_AIM_: Recast the material below as a Markdown table with two columns, Row and Line. Give each non-blank line its own row, numbered in order, and leave out the blank lines.

========================================================================

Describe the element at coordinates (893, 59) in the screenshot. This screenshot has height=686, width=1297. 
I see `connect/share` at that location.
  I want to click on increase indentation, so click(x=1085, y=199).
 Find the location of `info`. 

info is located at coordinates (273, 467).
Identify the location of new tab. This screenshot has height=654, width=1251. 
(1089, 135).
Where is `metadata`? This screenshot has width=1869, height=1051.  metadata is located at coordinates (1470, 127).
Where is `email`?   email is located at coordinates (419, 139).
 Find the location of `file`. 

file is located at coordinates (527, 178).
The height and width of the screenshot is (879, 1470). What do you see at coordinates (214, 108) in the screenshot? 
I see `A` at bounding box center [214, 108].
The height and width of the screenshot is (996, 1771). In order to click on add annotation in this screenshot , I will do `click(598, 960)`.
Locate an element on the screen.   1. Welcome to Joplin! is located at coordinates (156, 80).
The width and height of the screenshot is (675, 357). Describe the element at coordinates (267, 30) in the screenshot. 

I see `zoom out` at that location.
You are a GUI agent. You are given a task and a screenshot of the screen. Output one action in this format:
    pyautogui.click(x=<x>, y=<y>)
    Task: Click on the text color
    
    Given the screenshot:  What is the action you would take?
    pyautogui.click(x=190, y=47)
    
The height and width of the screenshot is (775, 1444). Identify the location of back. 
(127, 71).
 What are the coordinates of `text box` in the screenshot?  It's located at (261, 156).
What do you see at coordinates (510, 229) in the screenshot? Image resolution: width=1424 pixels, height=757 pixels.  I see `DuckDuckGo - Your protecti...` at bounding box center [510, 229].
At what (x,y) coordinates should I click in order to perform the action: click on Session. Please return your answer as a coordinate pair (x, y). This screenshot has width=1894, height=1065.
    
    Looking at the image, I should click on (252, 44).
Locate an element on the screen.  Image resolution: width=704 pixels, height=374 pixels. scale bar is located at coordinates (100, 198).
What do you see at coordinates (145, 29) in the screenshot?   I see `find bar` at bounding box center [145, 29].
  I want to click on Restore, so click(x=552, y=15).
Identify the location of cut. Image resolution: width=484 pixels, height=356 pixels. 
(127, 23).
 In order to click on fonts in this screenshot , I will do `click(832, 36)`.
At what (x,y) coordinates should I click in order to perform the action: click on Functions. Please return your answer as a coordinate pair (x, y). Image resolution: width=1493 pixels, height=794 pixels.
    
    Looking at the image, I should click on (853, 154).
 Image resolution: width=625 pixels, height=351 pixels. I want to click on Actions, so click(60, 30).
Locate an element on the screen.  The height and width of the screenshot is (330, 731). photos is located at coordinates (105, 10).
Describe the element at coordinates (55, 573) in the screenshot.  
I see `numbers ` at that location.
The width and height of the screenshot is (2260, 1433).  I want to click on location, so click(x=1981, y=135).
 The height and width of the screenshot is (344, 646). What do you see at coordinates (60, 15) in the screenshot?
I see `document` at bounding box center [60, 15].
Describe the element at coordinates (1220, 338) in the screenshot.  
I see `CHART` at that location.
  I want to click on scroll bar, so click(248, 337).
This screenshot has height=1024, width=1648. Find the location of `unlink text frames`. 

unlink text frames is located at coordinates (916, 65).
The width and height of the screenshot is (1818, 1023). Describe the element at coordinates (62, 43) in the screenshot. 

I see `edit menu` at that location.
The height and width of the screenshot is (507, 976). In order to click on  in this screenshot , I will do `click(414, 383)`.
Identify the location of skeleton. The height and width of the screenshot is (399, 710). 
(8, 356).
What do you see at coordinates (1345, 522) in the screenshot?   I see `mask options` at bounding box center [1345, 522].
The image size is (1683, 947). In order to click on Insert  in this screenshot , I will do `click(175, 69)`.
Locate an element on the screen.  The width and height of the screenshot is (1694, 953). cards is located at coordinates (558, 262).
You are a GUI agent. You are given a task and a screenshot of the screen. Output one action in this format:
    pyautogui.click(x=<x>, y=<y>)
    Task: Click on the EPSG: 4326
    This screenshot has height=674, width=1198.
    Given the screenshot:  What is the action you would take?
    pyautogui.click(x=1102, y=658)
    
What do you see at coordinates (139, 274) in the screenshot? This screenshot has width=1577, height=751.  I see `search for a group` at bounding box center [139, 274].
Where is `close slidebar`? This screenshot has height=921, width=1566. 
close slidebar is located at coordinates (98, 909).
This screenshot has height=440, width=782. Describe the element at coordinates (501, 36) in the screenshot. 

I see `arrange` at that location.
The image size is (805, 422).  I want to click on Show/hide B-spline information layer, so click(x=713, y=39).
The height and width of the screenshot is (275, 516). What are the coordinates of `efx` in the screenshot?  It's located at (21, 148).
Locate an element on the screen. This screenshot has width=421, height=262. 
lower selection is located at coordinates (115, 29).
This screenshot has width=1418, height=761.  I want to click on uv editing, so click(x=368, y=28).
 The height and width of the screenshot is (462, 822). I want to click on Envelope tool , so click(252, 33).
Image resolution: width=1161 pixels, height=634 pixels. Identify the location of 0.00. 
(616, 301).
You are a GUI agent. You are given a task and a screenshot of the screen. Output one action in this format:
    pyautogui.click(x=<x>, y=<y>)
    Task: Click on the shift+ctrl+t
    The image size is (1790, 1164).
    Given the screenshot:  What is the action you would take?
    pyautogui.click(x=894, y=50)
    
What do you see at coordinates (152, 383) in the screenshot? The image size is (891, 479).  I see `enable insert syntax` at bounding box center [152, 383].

========================================================================

_RESULT_:
| Row | Line |
|---|---|
| 1 | Describe the element at coordinates (893, 59) in the screenshot. This screenshot has height=686, width=1297.  |
| 2 | I see `connect/share` at that location. |
| 3 |   I want to click on increase indentation, so click(x=1085, y=199). |
| 4 |  Find the location of `info`.  |
| 5 | info is located at coordinates (273, 467). |
| 6 | Identify the location of new tab. This screenshot has height=654, width=1251.  |
| 7 | (1089, 135). |
| 8 | Where is `metadata`? This screenshot has width=1869, height=1051.  metadata is located at coordinates (1470, 127). |
| 9 | Where is `email`?   email is located at coordinates (419, 139). |
| 10 |  Find the location of `file`.  |
| 11 | file is located at coordinates (527, 178). |
| 12 | The height and width of the screenshot is (879, 1470). What do you see at coordinates (214, 108) in the screenshot?  |
| 13 | I see `A` at bounding box center [214, 108]. |
| 14 | The height and width of the screenshot is (996, 1771). In order to click on add annotation in this screenshot , I will do `click(598, 960)`. |
| 15 | Locate an element on the screen.   1. Welcome to Joplin! is located at coordinates (156, 80). |
| 16 | The width and height of the screenshot is (675, 357). Describe the element at coordinates (267, 30) in the screenshot.  |
| 17 | I see `zoom out` at that location. |
| 18 | You are a GUI agent. You are given a task and a screenshot of the screen. Output one action in this format: |
| 19 |     pyautogui.click(x=<x>, y=<y>) |
| 20 |     Task: Click on the text color |
| 21 |     Given the screenshot:  What is the action you would take? |
| 22 |     pyautogui.click(x=190, y=47) |
| 23 | The height and width of the screenshot is (775, 1444). Identify the location of back.  |
| 24 | (127, 71). |
| 25 |  What are the coordinates of `text box` in the screenshot?  It's located at (261, 156). |
| 26 | What do you see at coordinates (510, 229) in the screenshot? Image resolution: width=1424 pixels, height=757 pixels.  I see `DuckDuckGo - Your protecti...` at bounding box center [510, 229]. |
| 27 | At what (x,y) coordinates should I click in order to perform the action: click on Session. Please return your answer as a coordinate pair (x, y). This screenshot has width=1894, height=1065. |
| 28 |     Looking at the image, I should click on (252, 44). |
| 29 | Locate an element on the screen.  Image resolution: width=704 pixels, height=374 pixels. scale bar is located at coordinates (100, 198). |
| 30 | What do you see at coordinates (145, 29) in the screenshot?   I see `find bar` at bounding box center [145, 29]. |
| 31 |   I want to click on Restore, so click(x=552, y=15). |
| 32 | Identify the location of cut. Image resolution: width=484 pixels, height=356 pixels.  |
| 33 | (127, 23). |
| 34 |  In order to click on fonts in this screenshot , I will do `click(832, 36)`. |
| 35 | At what (x,y) coordinates should I click in order to perform the action: click on Functions. Please return your answer as a coordinate pair (x, y). Image resolution: width=1493 pixels, height=794 pixels. |
| 36 |     Looking at the image, I should click on (853, 154). |
| 37 |  Image resolution: width=625 pixels, height=351 pixels. I want to click on Actions, so click(60, 30). |
| 38 | Locate an element on the screen.  The height and width of the screenshot is (330, 731). photos is located at coordinates (105, 10). |
| 39 | Describe the element at coordinates (55, 573) in the screenshot.   |
| 40 | I see `numbers ` at that location. |
| 41 | The width and height of the screenshot is (2260, 1433).  I want to click on location, so click(x=1981, y=135). |
| 42 |  The height and width of the screenshot is (344, 646). What do you see at coordinates (60, 15) in the screenshot? |
| 43 | I see `document` at bounding box center [60, 15]. |
| 44 | Describe the element at coordinates (1220, 338) in the screenshot.   |
| 45 | I see `CHART` at that location. |
| 46 |   I want to click on scroll bar, so click(248, 337). |
| 47 | This screenshot has height=1024, width=1648. Find the location of `unlink text frames`.  |
| 48 | unlink text frames is located at coordinates (916, 65). |
| 49 | The width and height of the screenshot is (1818, 1023). Describe the element at coordinates (62, 43) in the screenshot.  |
| 50 | I see `edit menu` at that location. |
| 51 | The height and width of the screenshot is (507, 976). In order to click on  in this screenshot , I will do `click(414, 383)`. |
| 52 | Identify the location of skeleton. The height and width of the screenshot is (399, 710).  |
| 53 | (8, 356). |
| 54 | What do you see at coordinates (1345, 522) in the screenshot?   I see `mask options` at bounding box center [1345, 522]. |
| 55 | The image size is (1683, 947). In order to click on Insert  in this screenshot , I will do `click(175, 69)`. |
| 56 | Locate an element on the screen.  The width and height of the screenshot is (1694, 953). cards is located at coordinates (558, 262). |
| 57 | You are a GUI agent. You are given a task and a screenshot of the screen. Output one action in this format: |
| 58 |     pyautogui.click(x=<x>, y=<y>) |
| 59 |     Task: Click on the EPSG: 4326 |
| 60 |     This screenshot has height=674, width=1198. |
| 61 |     Given the screenshot:  What is the action you would take? |
| 62 |     pyautogui.click(x=1102, y=658) |
| 63 | What do you see at coordinates (139, 274) in the screenshot? This screenshot has width=1577, height=751.  I see `search for a group` at bounding box center [139, 274]. |
| 64 | Where is `close slidebar`? This screenshot has height=921, width=1566.  |
| 65 | close slidebar is located at coordinates (98, 909). |
| 66 | This screenshot has height=440, width=782. Describe the element at coordinates (501, 36) in the screenshot.  |
| 67 | I see `arrange` at that location. |
| 68 | The image size is (805, 422).  I want to click on Show/hide B-spline information layer, so click(x=713, y=39). |
| 69 | The height and width of the screenshot is (275, 516). What are the coordinates of `efx` in the screenshot?  It's located at (21, 148). |
| 70 | Locate an element on the screen. This screenshot has width=421, height=262.  |
| 71 | lower selection is located at coordinates (115, 29). |
| 72 | This screenshot has width=1418, height=761.  I want to click on uv editing, so click(x=368, y=28). |
| 73 |  The height and width of the screenshot is (462, 822). I want to click on Envelope tool , so click(252, 33). |
| 74 | Image resolution: width=1161 pixels, height=634 pixels. Identify the location of 0.00.  |
| 75 | (616, 301). |
| 76 | You are a GUI agent. You are given a task and a screenshot of the screen. Output one action in this format: |
| 77 |     pyautogui.click(x=<x>, y=<y>) |
| 78 |     Task: Click on the shift+ctrl+t |
| 79 |     The image size is (1790, 1164). |
| 80 |     Given the screenshot:  What is the action you would take? |
| 81 |     pyautogui.click(x=894, y=50) |
| 82 | What do you see at coordinates (152, 383) in the screenshot? The image size is (891, 479).  I see `enable insert syntax` at bounding box center [152, 383]. |